La fleur fanée




                      La fleur fanée

                      Extrait du recueil érotique de Paul Edouard GOETTMANN



Seulement 20 ans ! Basma faisait le ménage chez tous ceux et toutes celles qui avaient besoin de ses services. Elle faisait vivre sa famille, car sa mère veuve ne pouvait plus travailler. Basma était une jeune musulmane et comme toutes les femmes du Maroc, ses yeux cernés de khôl 11 renforçaient son regard. Ses mains et ses pieds étaient décorés soigneusement par des dessins au henné et un long foulard couvrait sa tête, son tour de cou pour finir sur son épaule.
Seulement vingt ans et Basma se vendait pour cinq cent dirhams 20 aux hommes qui la désiraient, et le plus souvent aux propriétaires des logements chez qui elle s’activait la journée au nettoyage des lieux. Basma portait bien son nom, « Belle », c’est vrai qu’elle était belle, tellement qu’il fallait s’efforcer de ne pas la regarder.
Elle ne devait pas habiter très loin de mon domicile, car je la croisais souvent chez les commerçants du quartier, presque hautaine, le regard fixe. La pauvreté faisait qu’entre l’allure et la clandestinité des faits il y avait un fossé ! J’étais loin de me douter de la réalité de sa vie contrariée par les lois d’Allah.

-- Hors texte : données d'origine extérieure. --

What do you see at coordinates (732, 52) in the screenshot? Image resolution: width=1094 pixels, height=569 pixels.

Je ne croisais plus Basma. C’est là que j’appris la nouvelle… Elle avait été emprisonnée, dénoncée par une voisine jalouse ou une épouse trompée. La Charia 15 ne badinait pas avec ce genre de comportement. Enfermée à ZAKI, la prison de Salé, Basma en avait au moins pour deux ans à subir tous les sévices que pourraient lui infliger les gardiennes ou pire les autres prisonnières pendant que sa mère allait subir la misère.

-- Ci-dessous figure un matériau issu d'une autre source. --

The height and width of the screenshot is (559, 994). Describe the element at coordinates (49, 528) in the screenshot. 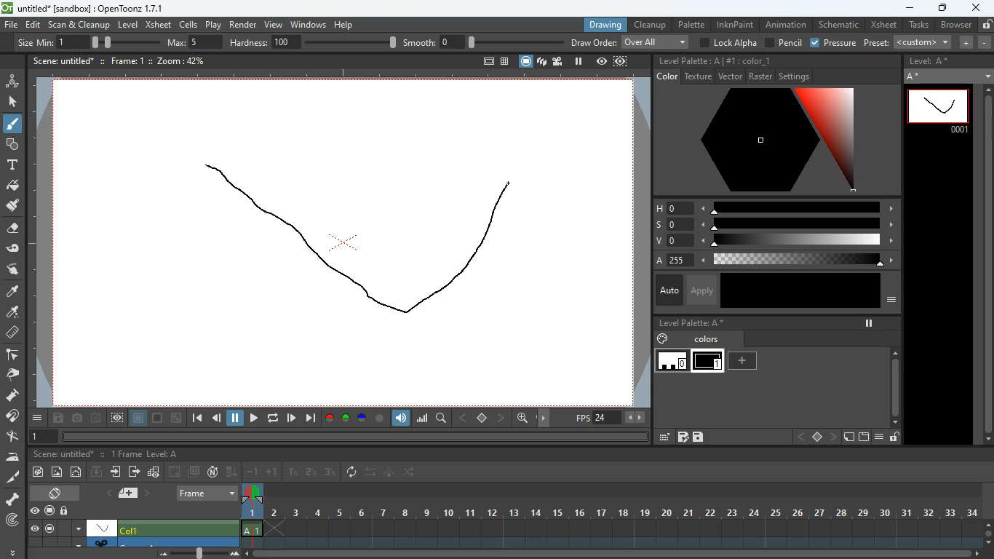

I see `pause` at that location.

Mariée à seize ans, malgré les nouvelles lois en vigueur, à un époux violent qui la frappait chaque jour pour un rien, introduisant au domicile d’autres femmes, pratiquant ses accouplements devant elle. Basma ne pouvait être qu’atterrée et résignée jusqu’au jour ou elle s’échappa pour se réfugier chez une tante à Kenitra. Elle s’y réfugia pendant près de deux années sans se douter que sa mère subissait des menaces du mari à la suite de la procédure de divorce. Une procédure symbolique sachant qu’elle n’obtiendrait aucun dédommagement en dehors d’un semblant de liberté !
Basma en prison, à la limite c’était encore mieux que sa vie antérieure, pensait-elle. L'obligation de se donner aux hommes pour vivre décemment avec sa mère avait rongé son âme et sali son corps alors, elle priait Allah pour qu’il lui pardonne et lui redonne la lumière. Allah l’entendit et consentit à lui pardonner par la grâce du Roi Mohamed VI qui en ce jour gracia Basma ainsi qu’une dizaine d’autres condamnés.